Aim of the exercise: As soon as the line containing "725x1568 pixels." appears, start repeating lines exactly and continue to the end of the entries; please skip pictures.

Records:
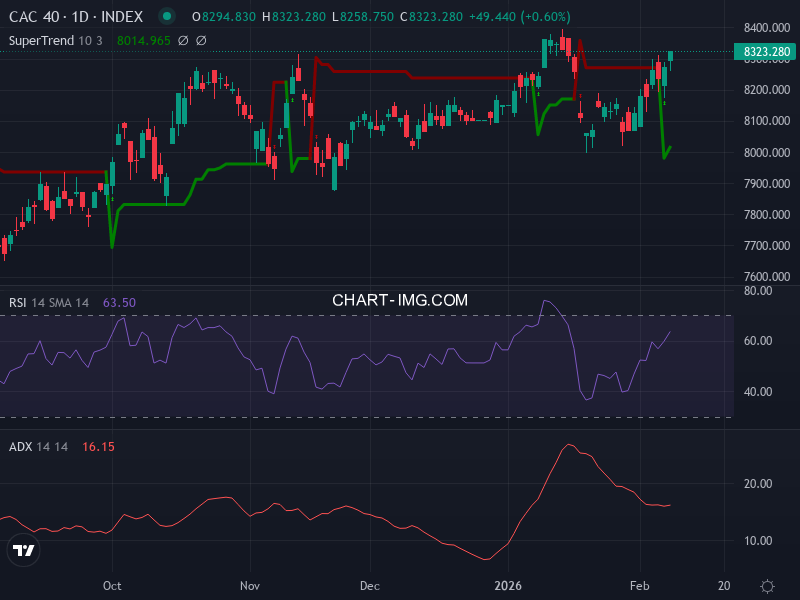The image size is (800, 600).
Task: Open the TradingView logo in the corner
Action: 22,551
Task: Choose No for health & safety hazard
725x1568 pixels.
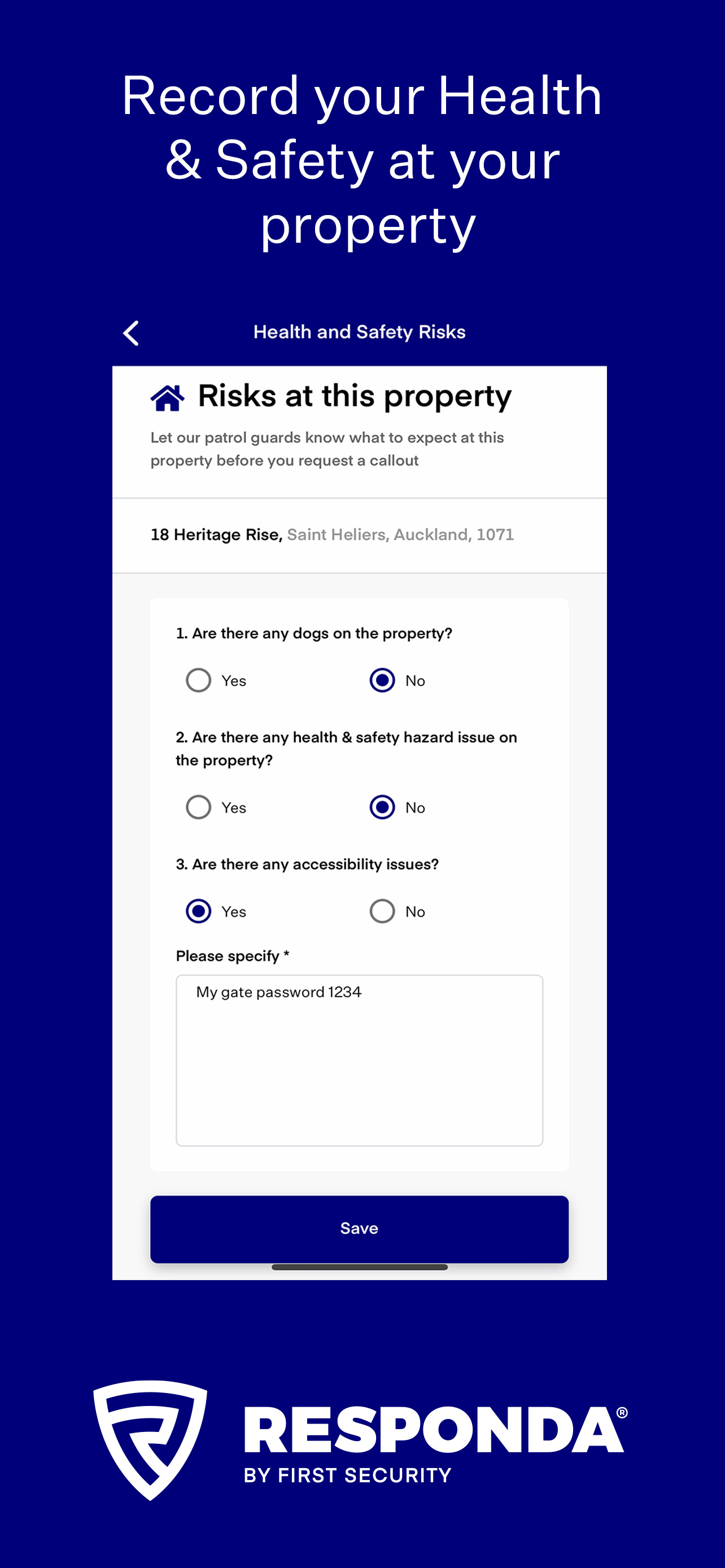Action: point(382,807)
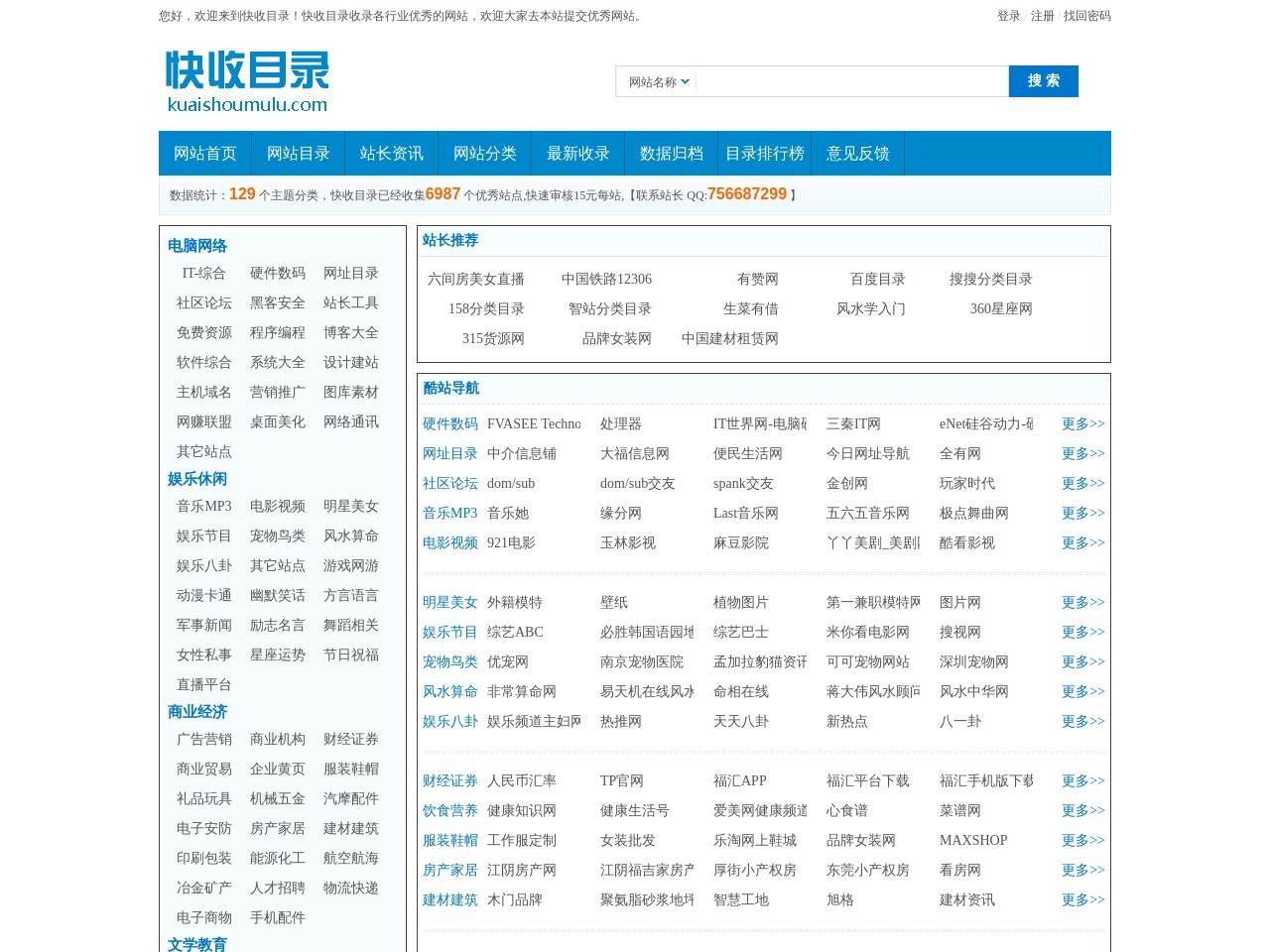Click the 找回密码 link
1270x952 pixels.
[x=1086, y=16]
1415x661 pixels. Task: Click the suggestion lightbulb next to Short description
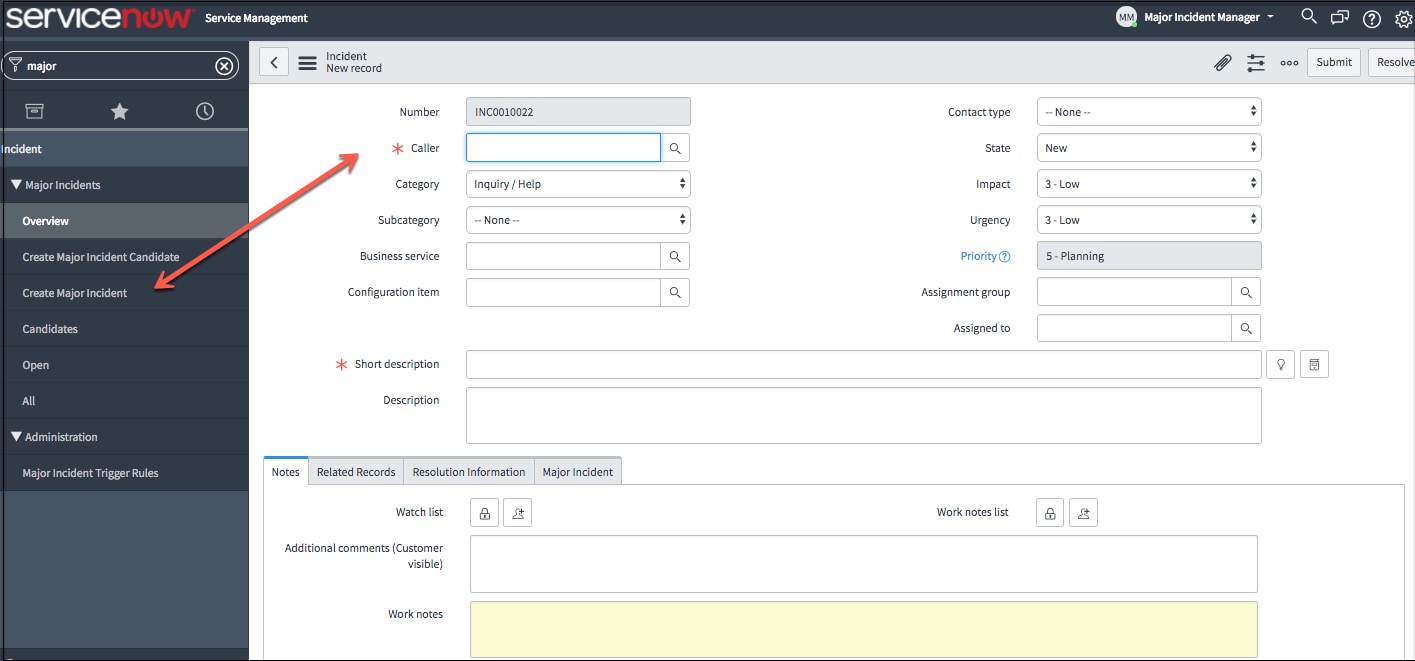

Output for this exercise:
725x1568 pixels.
Action: point(382,807)
Click the 找回密码 link
1270x952 pixels.
[x=1086, y=16]
1415x661 pixels. Task: Click the suggestion lightbulb next to Short description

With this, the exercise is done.